Rdkit| 相似性计算

发呆的比目鱼

于 2023-07-13 14:06:37 发布

阅读量2.8k

点赞数 4

分类专栏： DrugAi 文章标签：人工智能深度学习算法

原文链接：https://blog.csdn.net/qq_36801966/article/details/107013965?spm=1001.2014.3001.5502

版权

DrugAi 专栏收录该内容

186 篇文章

订阅专栏

github:地址

文章目录

Rdkit| 相似性计算

Rdkit| 相似性计算

基于指纹计算相似性的方法有：

Tanimoto（默认）
Dice
Cosine
Sokal
Russel
Kulczynski
McConnaughey
Tversky

from rdkit import Chem
from rdkit.Chem import Draw
from rdkit import DataStructs
from rdkit.Chem import AllChem

from rdkit.Chem import MACCSkeys
from rdkit.Chem.AtomPairs import Pairs
from rdkit.Chem.AtomPairs import Torsions

from rdkit.SimDivFilters.rdSimDivPickers import MaxMinPicker

import matplotlib.pyplot as plt  # 画图

基于拓扑指纹和Tanimoto相似性方法指纹计算3个分子的相似性‘

smis = [
    'CC(=O)CC(C1=CC=C(C=C1)[N+]([O-])=O)C1=C(O)C2=CC=CC=C2OC1=O',
    'CC(=O)CC(C1=CC=CC=C1)C1=C(O)C2=C(OC1=O)C=CC=C2',
    'CCC(C1=CC=CC=C1)C1=C(O)C2=C(OC1=O)C=CC=C2'
]
mols = []
for smi in smis:
    m = Chem.MolFromSmiles(smi)
    mols.append(m)

Draw.MolsToGridImage(
    mols,
    molsPerRow=3,
    subImgSize=(200, 200),
    legends=['' for x in mols]
)

fps = [Chem.RDKFingerprint(x) for x in mols]
sm01 = DataStructs.FingerprintSimilarity(fps[0], fps[1])
sm02 = DataStructs.FingerprintSimilarity(fps[0], fps[2])
sm12 = DataStructs.FingerprintSimilarity(fps[1], fps[2])

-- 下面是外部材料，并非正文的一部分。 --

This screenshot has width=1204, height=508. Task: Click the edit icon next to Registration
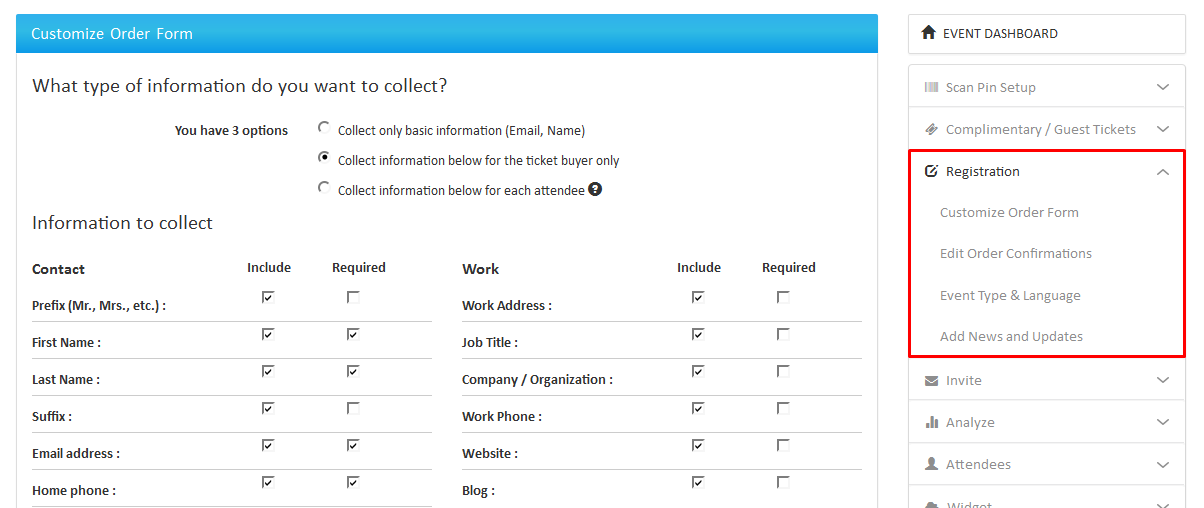931,171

print("similarity between mol1 and mol2: %.2f" %
      sm01)  # similarity between mol1 and mol2: 0.93
print("similarity between mol1 and mol3: %.2f" %
      sm02)  # similarity between mol1 and mol3: 0.87
print("similarity between mol2 and mol3: %.2f" %
      sm12)  # similarity between mol2 and mol3: 0.93

基于MACCS指纹和Dice相似性方法计算相似性

fps = [MACCSkeys.GenMACCSKeys(m) for m in mols]

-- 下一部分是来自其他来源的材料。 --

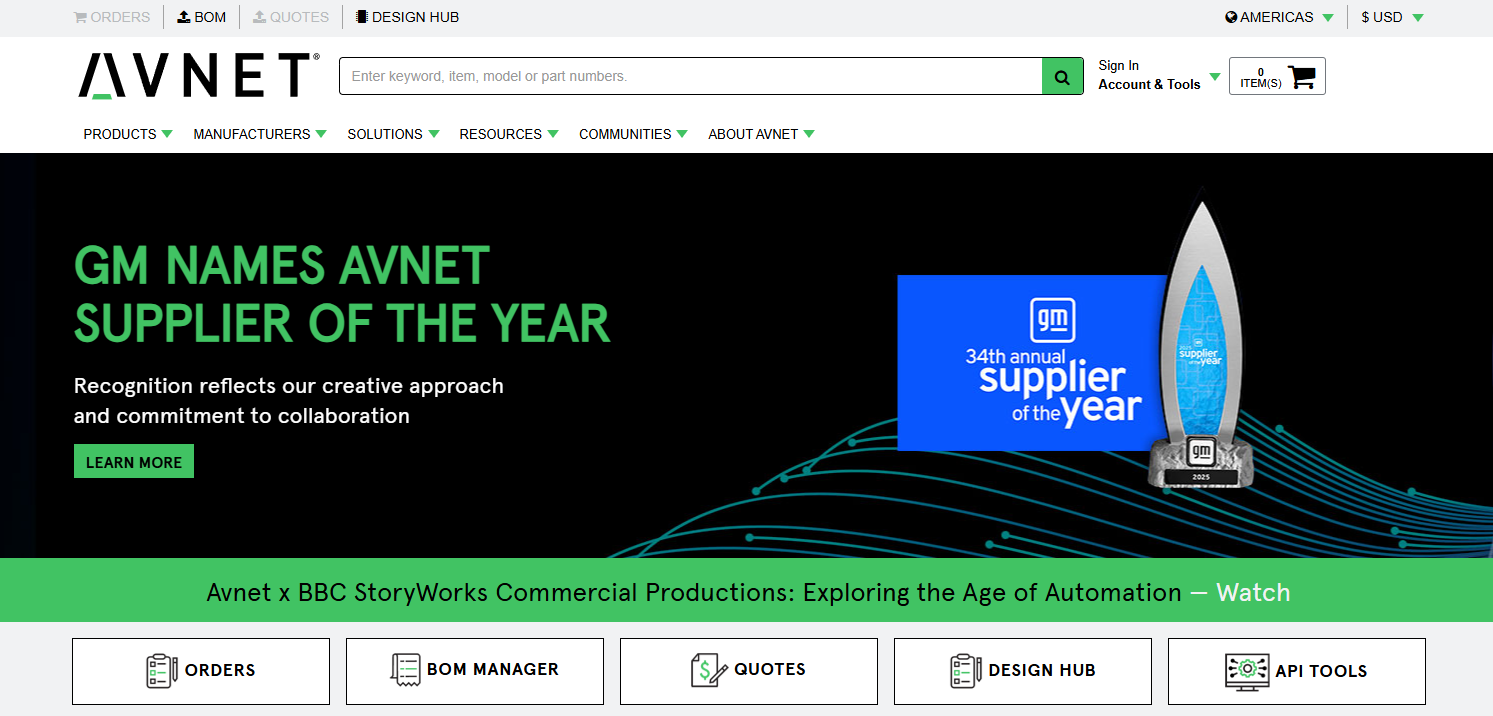Click into the keyword search field
The image size is (1493, 716).
coord(691,76)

sm01 = DataStructs.FingerprintSimilarity(fps[0], fps[1], metric=DataStructs.DiceSimilarity)
sm02 = DataStructs.FingerprintSimilarity(fps[0], fps[2], metric=DataStructs.DiceSimilarity)
sm12 = DataStructs.FingerprintSimilarity(fps[1], fps[2], metric=DataStructs.DiceSimilarity)

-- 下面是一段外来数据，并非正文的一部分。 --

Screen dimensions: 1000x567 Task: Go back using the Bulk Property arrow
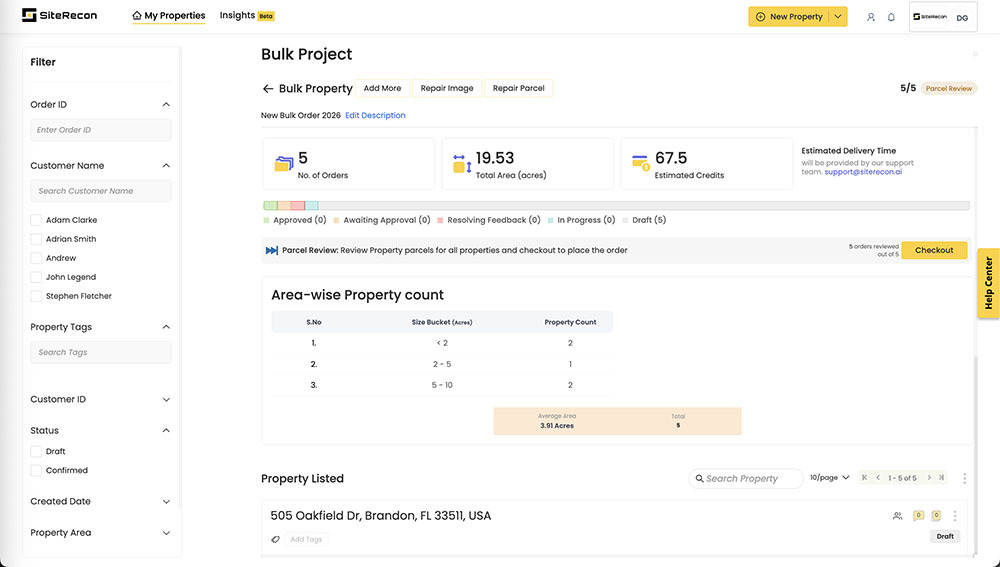(268, 89)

print("similarity between mol1 and mol2: %0.2f" %sm01)  # similarity between mol1 and mol2: 0.63
print("similarity between mol1 and mol3: %0.2f" %sm01)  # similarity between mol1 and mol3: 0.63
print("similarity between mol2 and mol3: %0.2f" %sm01)  # similarity between mol2 and mol3: 0.63

摩根指纹的形式

摩根指纹和atompairs以及topologicaltosions一样，有两种表现形式：

counts (默认)
bit vectors

m1 = Chem.MolFromSmiles('Cc1ccccc1')
fp1_count = AllChem.GetMorganFingerprint(m1, 2)
fp1_bit = AllChem.GetMorganFingerprintAsBitVect(m1, 2, nBits=1024)
print('非零原子数的字典', len(fp1_count.GetNonzeroElements()))  # 非零原子数的字典 11
print('非零原子数的字典', fp1_count.GetNonzeroElements())
# <rdkit.DataStructs.cDataStructs.UIntSparseIntVect object at 0x1169b2ad0>
print(fp1_count)
# <rdkit.DataStructs.cDataStructs.ExplicitBitVect object at 0x1169b2a80>
print(fp1_bit)

摩根指纹->ECFP4 和摩根指纹->FCFP4的比较

通过定义不同的invariants可以输出ECFP 、 FCFP指纹。ECFP 、 FCFP不同点在于如何计算atom invariants.
ECFP的atom intvariants是连接信息， FCFP的atom invariants是fature-based invariants
RDKit 中的Morgan算法支持feature,ECFP和FCFP中的4代表是摩根指纹的直径为4，半径为2.默认半径为2的摩根指纹就是ECFP指纹，半径为2且考虑feature-based invariants得到的指纹为FCFP4指纹。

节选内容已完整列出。